Tuesday, January 8, 2008

Aaaahhhhhhh


He is usually super mean to her, but look what I found when I came downstairs from putting laundry in the washer!

Monday, January 7, 2008

Where have I been?




I don't even freakin know where I've been. Just be ready for some random postingt because there is lots of "stuff" going on in my head and we've been busy over here. First, I hope everyone had a great holiday season. I finally got my bling (diamond stud earrings--from my stud, LOL) and the all too elusive red purse. I have been wanting a red purse forever and will not let my mom (or myself) spend hundreds of dollars on a purse that will end up with goldfish stuck to the bottom of it. But, my mom found one at...Ross. I know! $19.99. My mom is a rockstar. Its kinda funny because she kept pointing our purses whenever we were together and I would say no cuz she has a tendency for the "grandma" purse. Then she told me she bought two and wanted to see if I liked either of them. The first was a "no way" but the second was a homerun. Then I realizd the last 3 purses I've bought were Nine West. So, I heart Nine West purses.

I took pictures of our holiday decor and I fully intend to post my pics. But I realized that I forgot to take a pic of the wreath which really is just too cute to miss, so I have to take one more pic. Luckily for me I'm so lazy that the wreath is still on the door! The other decorations are already boxed up...promise. We never use our front door unless people come over so my sister had to point out to me that my wreath and snowman were still there.

THE COLD FROM HELL. So, Ryan had a cold at the beginning of December. It lasted about a week, he ended up sleeping with us...then we had to transition him back to his bed when he was better. Y'all remember. Anyway, the cold came back the day after Christmas AND ITS STILL HERE. Oh yes, don't be jealous of our 2 week cold. You have no idea how much green snot I have had on my clothing. Snail trail :( I finally took him to the doctor today, just to make sure we hadn't crossed the border into bacterial infection. Knowing someone at your doctor's office is the best thing ever. We get in with just a phone call! Luckily Ryan did not need an RX, its just one persistent virus and we just need to let it run its really LONG course--unless he gets a fever or the cough gets worse. I have to say, the little man is such a trooper. You would not know this boy was sick if the snot was not always visible. He runs around, plays, eats, sleeps--nothing like his parents who are down and out at the slightest sniffle. We are blessed indeed!

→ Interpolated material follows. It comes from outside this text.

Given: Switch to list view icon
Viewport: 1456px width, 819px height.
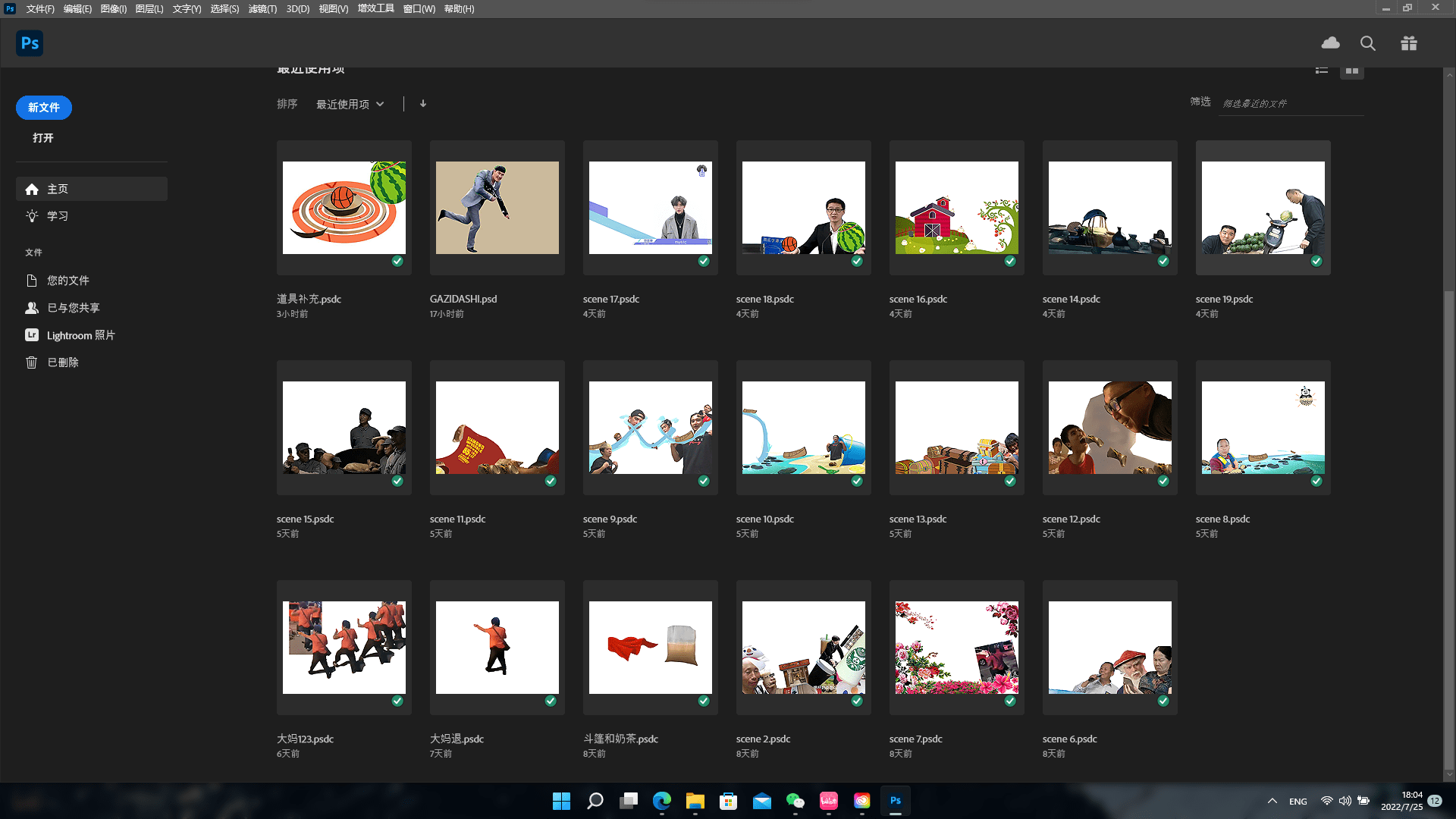Looking at the screenshot, I should tap(1322, 71).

And, we've had us some weather. I almost can't type that without laughing. Being born and raised in this town, then moving an hour north to go to college, I'm used to this weather. Its cold, we get some rain and fog, normal winter weather. When we moved to San Diego Ethan and I would laugh because if you got a drop of rain it seemed like everything shut down. Every news cast would talk about "storm watch" and we would laugh hysterically. Well, last week we actually had a storm watch here. EXTREME WEATHER. We had rain for 3 days, winds in the 50mph and gusts in the 70s. So with Ryan's cold and the weather, we've been stuck in the house FOREVER. There has been flooding, fences knocked down, power out. Ethan got his car back from the body shop (remember he killed a tree with it?) and it came home and straight under the car cover IN THE GARAGE. You know, you need double protection for this kind of weather.




I guess I'm just trying to say we're hanging in...sometimes barely, but we're here. I probably have lots more to say but Ryan is napping (yes!) and I've got some other things to do.